**WRITTEN EXERCISE**
Write out the items from the start through the line containing "pos(1514,537)", both ends included, replacing "Project Dragon" with "Project Falcon" and leaving everything else unchanged.

▼

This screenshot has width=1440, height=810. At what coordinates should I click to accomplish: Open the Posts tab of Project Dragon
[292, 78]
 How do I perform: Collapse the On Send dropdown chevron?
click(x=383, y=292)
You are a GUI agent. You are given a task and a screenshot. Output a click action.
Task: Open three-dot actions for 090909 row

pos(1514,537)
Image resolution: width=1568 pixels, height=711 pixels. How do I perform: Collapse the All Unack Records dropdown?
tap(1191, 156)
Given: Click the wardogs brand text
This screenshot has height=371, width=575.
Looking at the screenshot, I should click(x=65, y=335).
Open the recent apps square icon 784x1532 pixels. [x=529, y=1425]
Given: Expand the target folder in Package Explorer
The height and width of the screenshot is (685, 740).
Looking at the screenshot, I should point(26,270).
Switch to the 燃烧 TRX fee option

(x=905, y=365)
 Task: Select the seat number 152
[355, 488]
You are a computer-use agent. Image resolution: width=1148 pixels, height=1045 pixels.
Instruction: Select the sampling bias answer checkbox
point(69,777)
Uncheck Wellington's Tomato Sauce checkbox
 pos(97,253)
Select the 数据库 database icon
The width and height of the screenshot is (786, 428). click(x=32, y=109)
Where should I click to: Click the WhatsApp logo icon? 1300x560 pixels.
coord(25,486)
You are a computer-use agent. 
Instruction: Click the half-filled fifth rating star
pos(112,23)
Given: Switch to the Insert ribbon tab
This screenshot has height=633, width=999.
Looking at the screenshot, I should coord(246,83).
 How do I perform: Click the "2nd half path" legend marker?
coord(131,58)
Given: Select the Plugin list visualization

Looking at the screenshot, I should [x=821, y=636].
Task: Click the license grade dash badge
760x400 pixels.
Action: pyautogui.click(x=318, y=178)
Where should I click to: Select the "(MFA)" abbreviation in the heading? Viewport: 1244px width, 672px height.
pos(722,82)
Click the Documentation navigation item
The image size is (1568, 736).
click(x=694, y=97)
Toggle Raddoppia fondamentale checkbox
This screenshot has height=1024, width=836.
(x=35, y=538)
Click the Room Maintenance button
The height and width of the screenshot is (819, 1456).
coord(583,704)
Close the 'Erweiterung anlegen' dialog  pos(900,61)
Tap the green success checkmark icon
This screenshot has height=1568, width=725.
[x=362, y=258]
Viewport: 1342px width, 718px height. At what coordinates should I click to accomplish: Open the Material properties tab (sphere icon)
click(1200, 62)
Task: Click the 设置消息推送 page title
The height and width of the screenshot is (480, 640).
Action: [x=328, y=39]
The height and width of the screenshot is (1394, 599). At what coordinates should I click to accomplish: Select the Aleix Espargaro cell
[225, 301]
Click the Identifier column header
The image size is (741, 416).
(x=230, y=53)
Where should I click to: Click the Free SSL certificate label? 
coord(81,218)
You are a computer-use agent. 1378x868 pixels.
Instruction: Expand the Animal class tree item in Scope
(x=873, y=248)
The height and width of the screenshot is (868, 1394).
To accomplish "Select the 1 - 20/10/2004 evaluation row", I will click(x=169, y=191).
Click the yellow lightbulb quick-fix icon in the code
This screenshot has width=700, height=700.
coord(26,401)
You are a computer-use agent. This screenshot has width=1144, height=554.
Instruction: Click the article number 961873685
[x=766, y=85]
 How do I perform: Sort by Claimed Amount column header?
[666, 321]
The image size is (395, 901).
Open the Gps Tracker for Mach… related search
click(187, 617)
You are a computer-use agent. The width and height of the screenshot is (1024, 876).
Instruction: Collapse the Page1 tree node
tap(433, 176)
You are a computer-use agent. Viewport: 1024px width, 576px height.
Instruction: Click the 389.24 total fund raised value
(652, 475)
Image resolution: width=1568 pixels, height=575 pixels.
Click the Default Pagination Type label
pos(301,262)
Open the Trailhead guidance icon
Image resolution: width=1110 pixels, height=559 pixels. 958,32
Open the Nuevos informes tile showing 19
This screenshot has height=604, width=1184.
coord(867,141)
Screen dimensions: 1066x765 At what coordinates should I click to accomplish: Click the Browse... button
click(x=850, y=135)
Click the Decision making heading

▲

**THE ANSWER**
This screenshot has width=1440, height=810. At what coordinates should I click to accomplish: Open the Posts tab of Project Falcon
[292, 78]
 How do I perform: Collapse the On Send dropdown chevron?
click(x=383, y=292)
You are a GUI agent. You are given a task and a screenshot. Output a click action.
Task: Open three-dot actions for 090909 row

pos(1514,537)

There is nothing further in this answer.